Staying at Grande Vista (just booked a few nights there for a quick business/pleasure long weekend) and booked a compact car through Hotwire from Alamo picking it up at Orlando Airport.  Got to the counter at 11:30 pm and waited almost a half an hour to get taken care of.  After they tried to upgrade me to a larger car, was told to go to the garage and take any compact car there.  Got to the garage and there were no compact cars at all!  Went to the booth and a woman said "follow me".  On the way, she told us that they were out of compact cars and we could have a van.  Didn't want a van; van driving days are loong goone.  After a few minute conversation, she allowed us to take the last convertible (Mazda M3); "if you want the convertible, take it".

Glad we didn't pay for an upgrade....

Oh, and the kicker was that one of the counter guys upgraded the guy in front of me from a Mustang to a BMW!


----------



## 1st Class (Jan 18, 2016)

Thanks to all for your advice and suggestions.  Here is what I've found out:

UT now requires that you purchase a ticket for access to car rentals.  I haven't yet tried the AMEX route.  Will do that today.

Alamo now requires $10/day for the additional driver unless using a corporate contract.

I've been signed up with autoslash since the fall and Alamo never appears on the list.  Michaael, you got the best deal ever!

I will try carrentalsavers if I can get a better price than Alamo offers directly.

Hajjah:  This code "AU2291VYT" isn't working for me.  Is the # correct and is it a coupon code?  The other one works fine but doesn't affect the price I already have.

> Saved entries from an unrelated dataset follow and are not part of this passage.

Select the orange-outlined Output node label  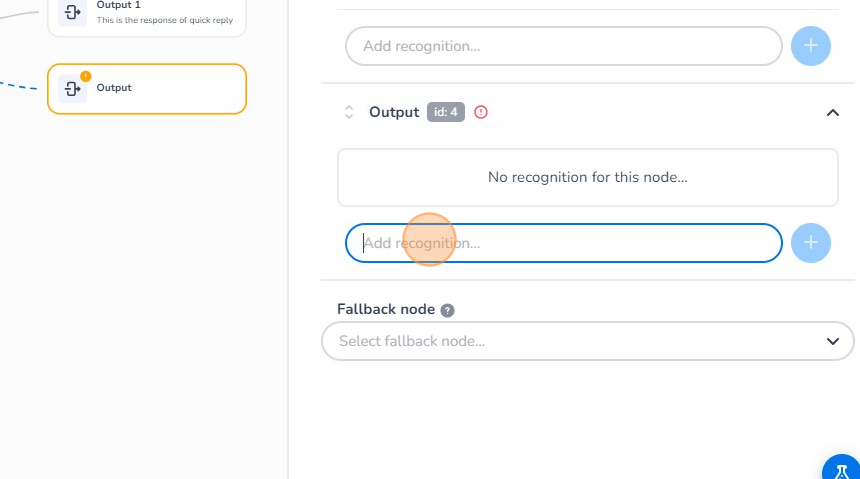pos(114,88)
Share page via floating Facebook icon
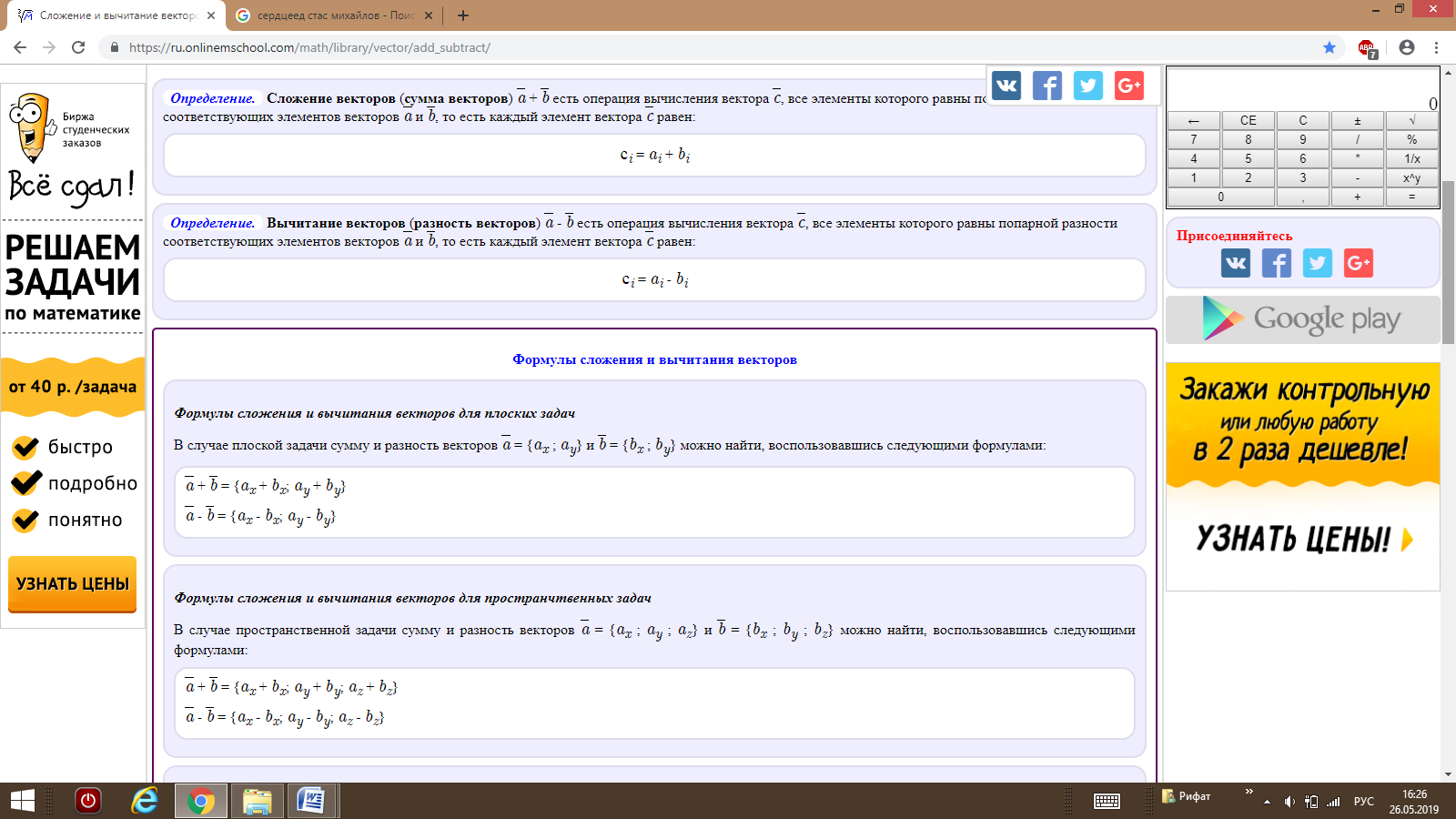Screen dimensions: 1456x819 1047,86
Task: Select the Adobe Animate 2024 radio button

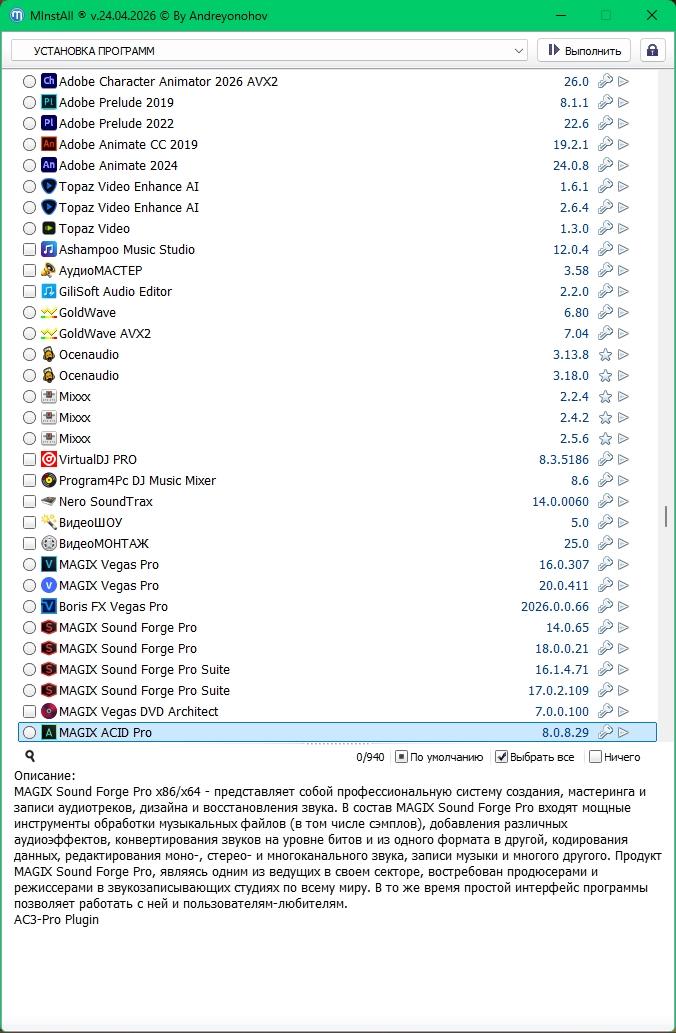Action: pyautogui.click(x=29, y=165)
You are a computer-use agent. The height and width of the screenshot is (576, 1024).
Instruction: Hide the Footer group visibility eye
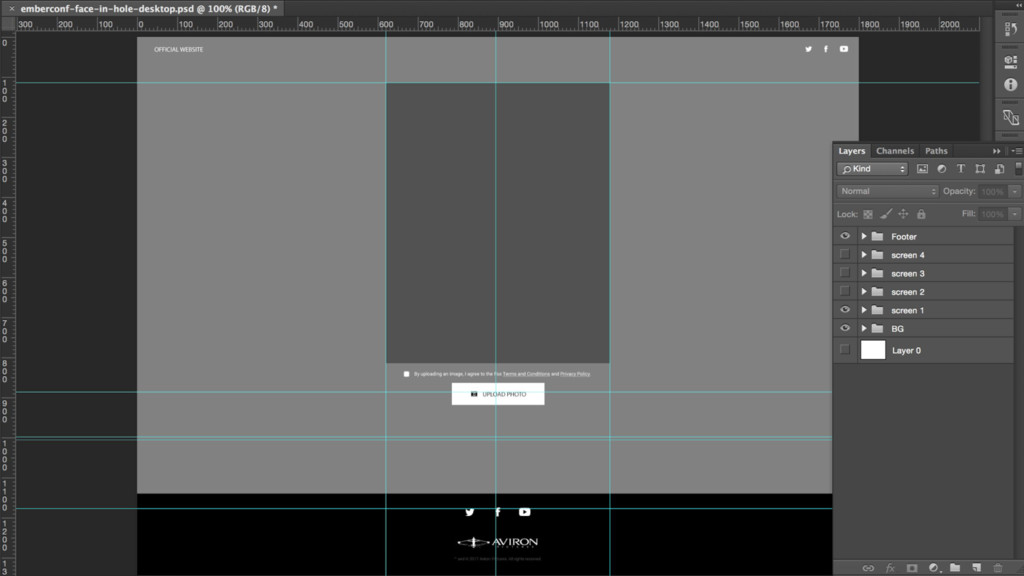coord(845,237)
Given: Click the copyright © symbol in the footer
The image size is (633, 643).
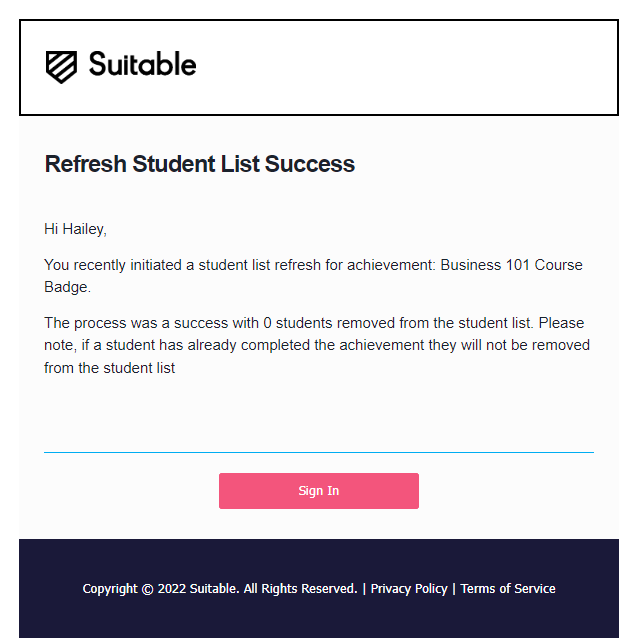Looking at the screenshot, I should point(147,589).
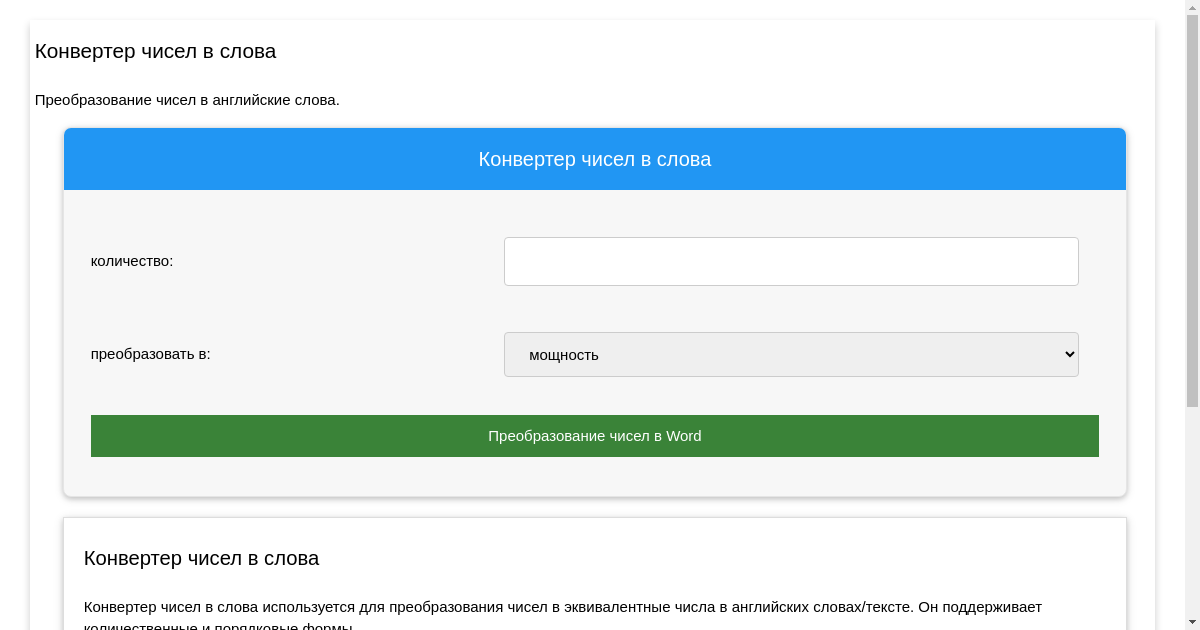This screenshot has width=1200, height=630.
Task: Click the word английские in the top subtitle
Action: coord(251,100)
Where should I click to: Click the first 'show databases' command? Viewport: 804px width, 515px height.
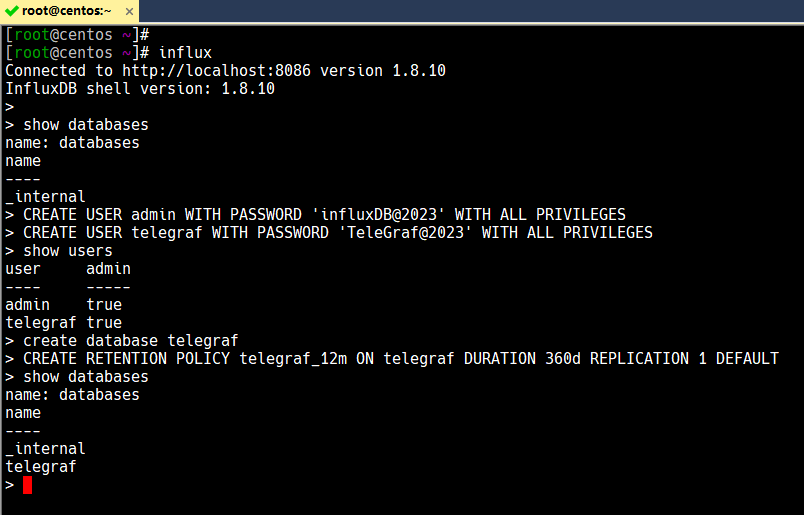coord(85,125)
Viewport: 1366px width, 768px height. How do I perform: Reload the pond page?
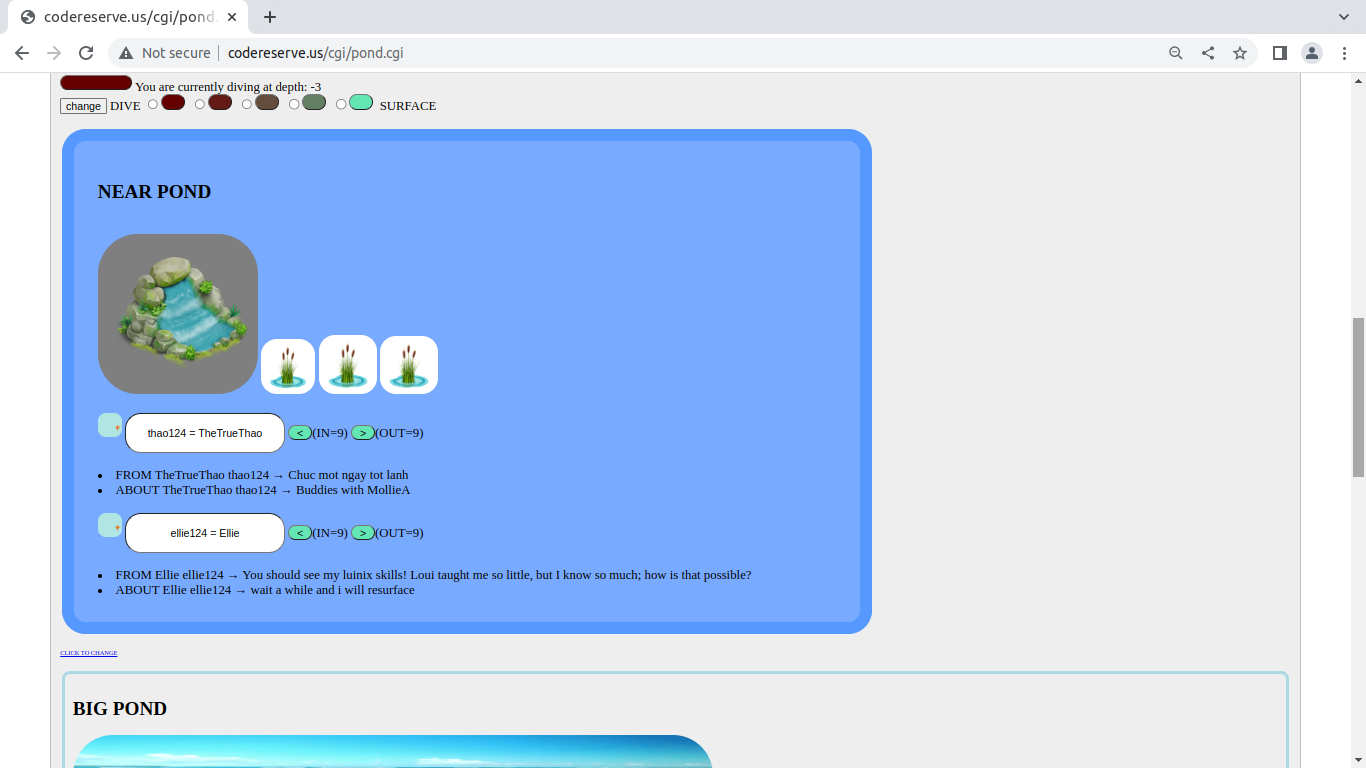point(86,53)
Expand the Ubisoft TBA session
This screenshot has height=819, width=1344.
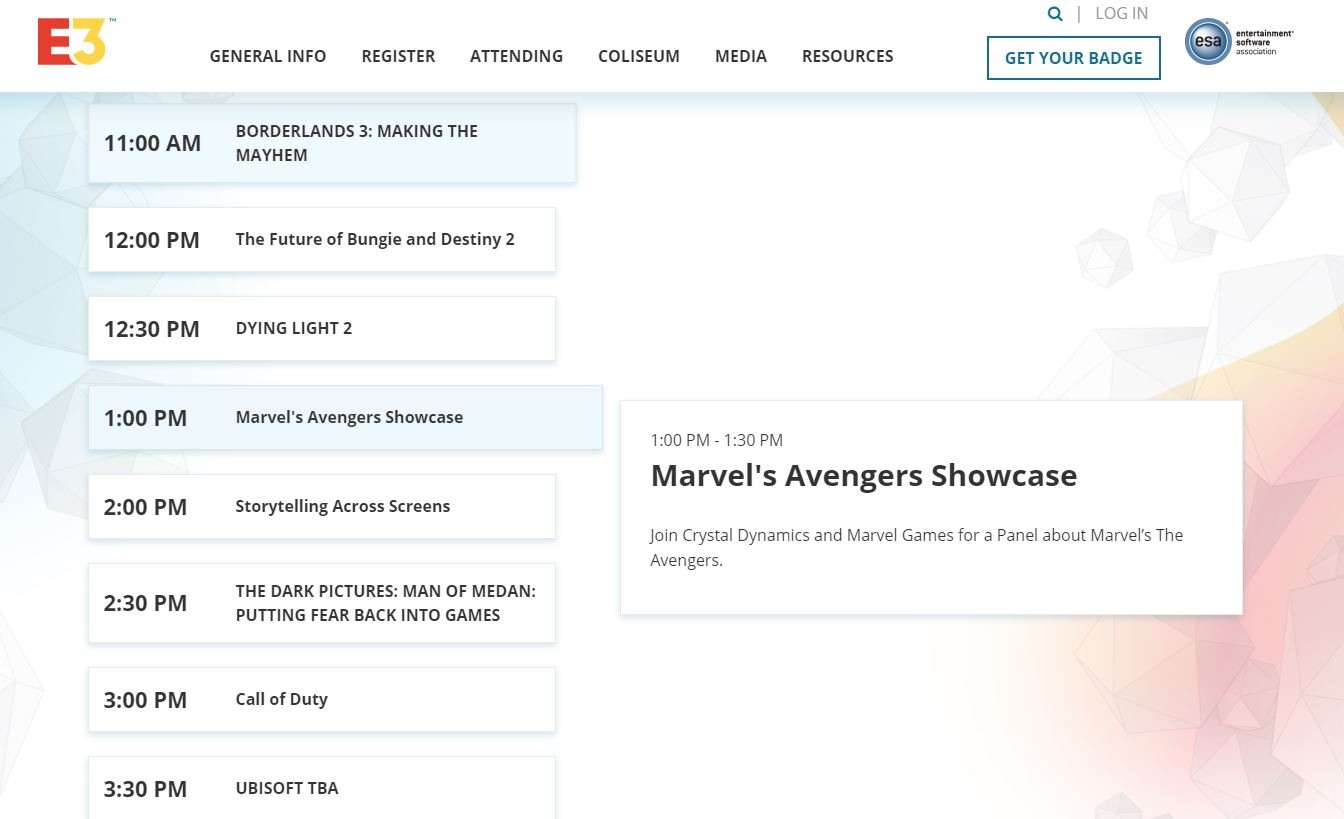[x=321, y=788]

I like Alamo because they are in terminal, the cars are clean and I've never had any problems with them.  The others, mostly Dollar, Thrifty, and Budget have all been a bit of trouble.  Online checkin is definitely a bonus with Alamo.

I'll keep checking as I still have a couple of weeks to go.


----------



## 1st Class (Feb 18, 2016)

dioxide45 said:


> I am pretty sure that when you rent through Car Rental Savers, that your reservation is still directly with Alamo. Just like a Costco reservation. You are booking through a third party that is getting paid a commission by the rental agency. You can still cancel at any time. So it is really no different than booking directly with Alamo. Using companies like Expedia or Priceline where you pay up front is a little more of a gamble if the price drops lower than what you paid. We have used Car Rental Savers before and I wouldn't have a problem doing it again.
> 
> I agree with csxjohn, paying at the kiosk is the same as paying at the counter. You may even be able to checkin online.



Ended up renting a mini-van for $170/wk from Alamo via carrentalsavers.  I was unable to check-in online so called and spoke to a rep who insisted I had an Expedia rental.  However, the wait at the counter was short and we were on our way in minutes. 

Just an observation -- Autoslash returned no availability at Alamo for mini-vans with a search in place since the fall, but full-size cars did show up a couple of times.  The mini-van was a much better fit for us.

Thanks again to all for your input.


----------



## Weimaraner (Feb 18, 2016)

It's funny because I thought of your post today and was wondering how it was shaping up..and here you are. Glad everything worked out for you. And I'll have to check out the website you used. I always like it when people post after their trip.


----------